*** KUTIPAN SUMBER
Kamis, 21 Februari 2008 

Cerita tentang Tan Malaka, sampai saat ini memang masih misterius. Sama
dengan sosok putra Minangkabau itu sendiri. Hingga ia disebut tokoh yang
gelap dalam terang dan terang dalam gelap. Harry A. Poeze, Peneliti Belanda,
Direktur KITLV Leiden The Nederlands, menjawab teka-teki sejarah Tan Malaka
itu dalam bukunya berjudul Tan Malaka Verguised en Vergeten (Tan Malaka,
Dihujat dan Dilupakan). Ia mencoba menyingkap semua lika-liku Tan Malaka
mulai dari lahir, ideologi sampai penemuan makamnya di Kediri.
******
*** INFORMASI TERCATAT
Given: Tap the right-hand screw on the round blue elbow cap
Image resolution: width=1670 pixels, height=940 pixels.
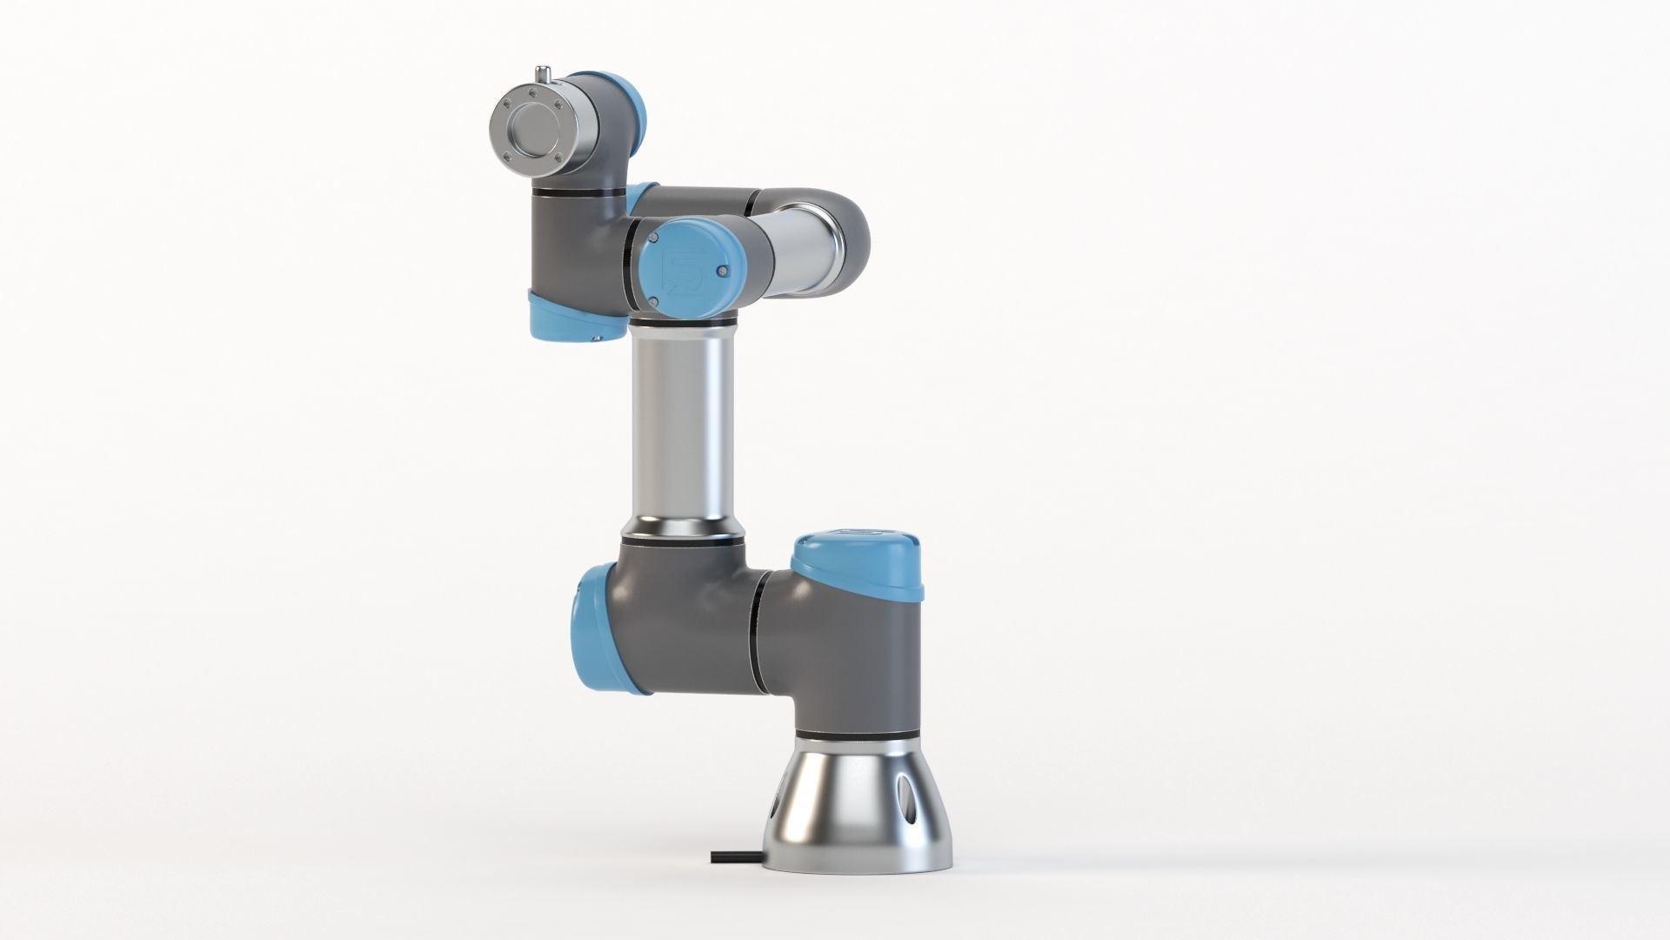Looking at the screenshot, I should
******
*** INFORMASI TERCATAT
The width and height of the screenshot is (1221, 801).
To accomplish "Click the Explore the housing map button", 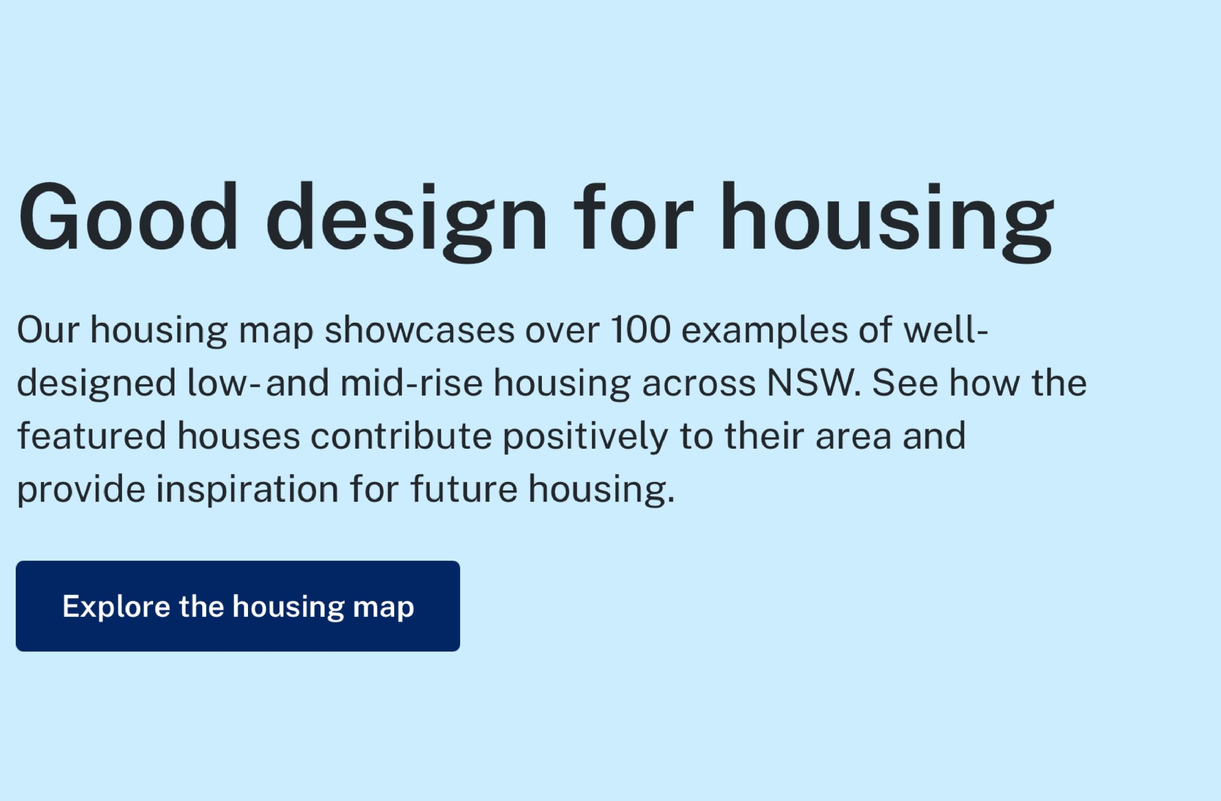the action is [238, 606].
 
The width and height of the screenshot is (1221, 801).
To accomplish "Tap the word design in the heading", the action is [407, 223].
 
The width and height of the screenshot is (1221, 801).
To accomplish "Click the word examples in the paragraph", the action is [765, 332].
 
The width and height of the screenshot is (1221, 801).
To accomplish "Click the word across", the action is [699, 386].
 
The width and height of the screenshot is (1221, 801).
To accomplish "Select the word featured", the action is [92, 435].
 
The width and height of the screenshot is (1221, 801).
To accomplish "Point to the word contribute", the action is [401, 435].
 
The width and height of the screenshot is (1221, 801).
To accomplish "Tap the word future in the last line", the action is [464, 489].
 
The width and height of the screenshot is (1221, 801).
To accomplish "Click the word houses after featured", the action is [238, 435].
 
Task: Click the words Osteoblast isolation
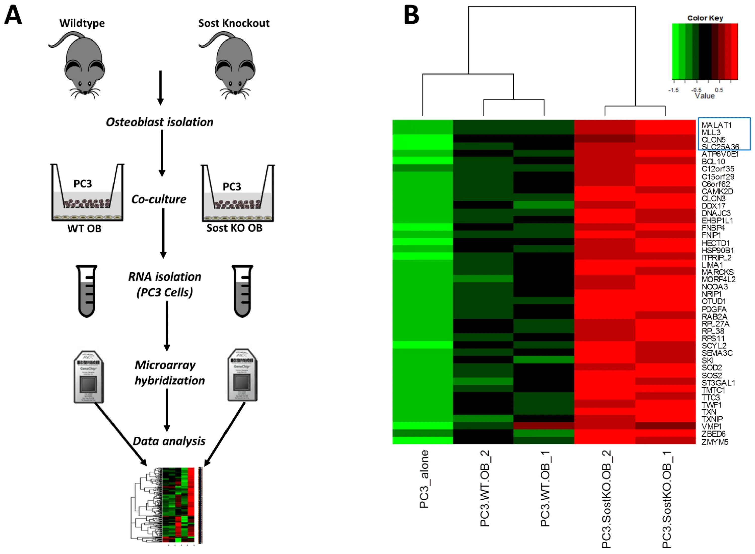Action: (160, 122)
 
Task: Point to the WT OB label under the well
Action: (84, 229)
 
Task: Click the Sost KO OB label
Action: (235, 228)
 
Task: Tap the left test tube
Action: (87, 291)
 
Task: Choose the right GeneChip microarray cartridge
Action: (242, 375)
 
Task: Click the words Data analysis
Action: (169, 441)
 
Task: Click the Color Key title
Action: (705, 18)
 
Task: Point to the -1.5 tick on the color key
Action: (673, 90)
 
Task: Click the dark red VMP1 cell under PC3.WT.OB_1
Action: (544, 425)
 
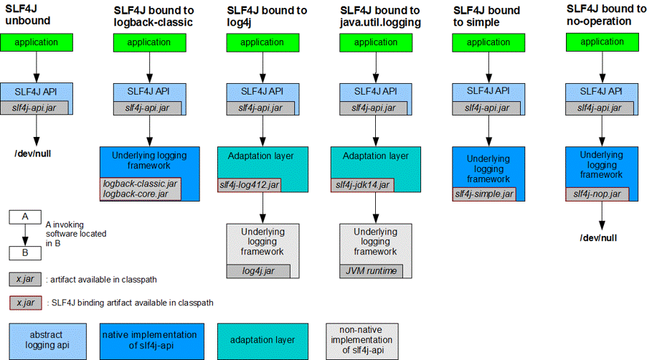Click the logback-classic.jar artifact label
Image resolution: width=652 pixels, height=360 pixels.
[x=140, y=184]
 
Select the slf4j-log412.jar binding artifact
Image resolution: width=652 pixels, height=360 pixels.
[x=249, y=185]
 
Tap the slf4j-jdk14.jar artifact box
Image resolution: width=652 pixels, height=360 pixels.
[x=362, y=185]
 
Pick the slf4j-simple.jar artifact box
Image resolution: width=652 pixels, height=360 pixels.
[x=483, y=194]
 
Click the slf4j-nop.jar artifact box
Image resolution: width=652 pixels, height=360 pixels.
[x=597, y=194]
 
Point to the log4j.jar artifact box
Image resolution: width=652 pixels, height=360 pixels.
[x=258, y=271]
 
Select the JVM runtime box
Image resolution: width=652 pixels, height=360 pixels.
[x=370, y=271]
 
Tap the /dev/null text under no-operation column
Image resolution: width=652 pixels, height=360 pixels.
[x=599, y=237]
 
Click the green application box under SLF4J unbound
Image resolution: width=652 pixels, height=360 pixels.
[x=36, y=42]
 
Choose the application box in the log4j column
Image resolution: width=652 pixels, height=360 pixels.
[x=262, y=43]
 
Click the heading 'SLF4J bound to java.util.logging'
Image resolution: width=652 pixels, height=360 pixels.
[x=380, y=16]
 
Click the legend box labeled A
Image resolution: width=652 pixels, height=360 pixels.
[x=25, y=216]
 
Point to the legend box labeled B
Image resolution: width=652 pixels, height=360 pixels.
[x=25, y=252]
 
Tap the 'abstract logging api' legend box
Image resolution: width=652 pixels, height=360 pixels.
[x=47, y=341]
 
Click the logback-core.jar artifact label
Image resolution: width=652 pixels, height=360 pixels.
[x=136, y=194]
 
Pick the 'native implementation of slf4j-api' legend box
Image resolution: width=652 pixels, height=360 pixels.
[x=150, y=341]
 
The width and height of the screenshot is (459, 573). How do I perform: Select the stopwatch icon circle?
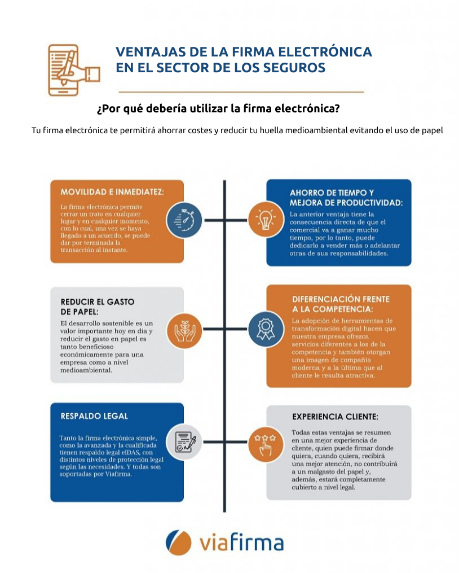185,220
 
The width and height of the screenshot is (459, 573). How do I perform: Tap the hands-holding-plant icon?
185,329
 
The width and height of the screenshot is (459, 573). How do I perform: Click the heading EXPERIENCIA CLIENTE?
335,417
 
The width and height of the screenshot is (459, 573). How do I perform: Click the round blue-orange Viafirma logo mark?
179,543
******
*** INFORMASI TERCATAT
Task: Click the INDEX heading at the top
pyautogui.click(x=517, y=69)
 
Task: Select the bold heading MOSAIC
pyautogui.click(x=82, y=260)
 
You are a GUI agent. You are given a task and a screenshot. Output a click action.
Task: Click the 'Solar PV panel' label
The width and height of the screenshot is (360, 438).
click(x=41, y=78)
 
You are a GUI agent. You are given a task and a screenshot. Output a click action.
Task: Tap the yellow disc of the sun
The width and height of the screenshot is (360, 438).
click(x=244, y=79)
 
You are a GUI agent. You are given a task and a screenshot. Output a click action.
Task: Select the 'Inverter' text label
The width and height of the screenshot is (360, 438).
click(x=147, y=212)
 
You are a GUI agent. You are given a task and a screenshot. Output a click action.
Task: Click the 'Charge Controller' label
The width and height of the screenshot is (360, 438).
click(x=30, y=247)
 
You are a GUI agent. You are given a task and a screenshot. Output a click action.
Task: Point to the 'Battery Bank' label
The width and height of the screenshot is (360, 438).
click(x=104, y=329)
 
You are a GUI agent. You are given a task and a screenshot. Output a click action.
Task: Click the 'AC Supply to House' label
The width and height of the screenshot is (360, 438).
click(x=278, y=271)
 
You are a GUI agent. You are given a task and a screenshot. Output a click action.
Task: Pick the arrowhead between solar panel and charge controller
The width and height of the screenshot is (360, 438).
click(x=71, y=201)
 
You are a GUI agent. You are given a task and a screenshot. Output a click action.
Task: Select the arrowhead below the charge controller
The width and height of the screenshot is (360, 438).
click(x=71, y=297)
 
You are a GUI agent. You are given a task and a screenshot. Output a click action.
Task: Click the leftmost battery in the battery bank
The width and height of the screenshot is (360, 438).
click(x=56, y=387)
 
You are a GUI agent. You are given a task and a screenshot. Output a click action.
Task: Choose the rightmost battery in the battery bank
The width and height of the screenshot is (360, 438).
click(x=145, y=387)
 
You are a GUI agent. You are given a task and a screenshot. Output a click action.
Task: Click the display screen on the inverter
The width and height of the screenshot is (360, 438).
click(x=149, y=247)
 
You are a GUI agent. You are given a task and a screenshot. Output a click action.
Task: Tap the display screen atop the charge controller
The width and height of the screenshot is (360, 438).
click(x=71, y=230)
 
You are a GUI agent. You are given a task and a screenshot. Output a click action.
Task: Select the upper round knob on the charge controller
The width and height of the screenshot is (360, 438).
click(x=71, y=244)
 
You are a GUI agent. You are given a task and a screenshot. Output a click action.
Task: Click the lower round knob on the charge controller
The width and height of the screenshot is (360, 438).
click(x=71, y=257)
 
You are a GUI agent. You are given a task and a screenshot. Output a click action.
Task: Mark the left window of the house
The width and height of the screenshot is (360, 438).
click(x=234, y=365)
******
_TUJUAN TUGAS_
Nyatakan apakah masing-masing pernyataan ini sesuai dengan teks tentang Tan Malaka. Jawab dengan ya atau tidak, lalu sertakan kutipan persis kata-kata teks yang menentukan jawaban tersebut.
1. Harry A. Poeze adalah seorang peneliti asal Belanda.
2. Makam Tan Malaka ditemukan di Leiden.
3. Tan Malaka merupakan putra Minangkabau.
Catatan di atas tidak diperlukan dalam pengerjaan tugas.

_HASIL_
1. Ya: "Harry A. Poeze, Peneliti Belanda"
2. Tidak: "penemuan makamnya di Kediri"
3. Ya: "sosok putra Minangkabau itu sendiri"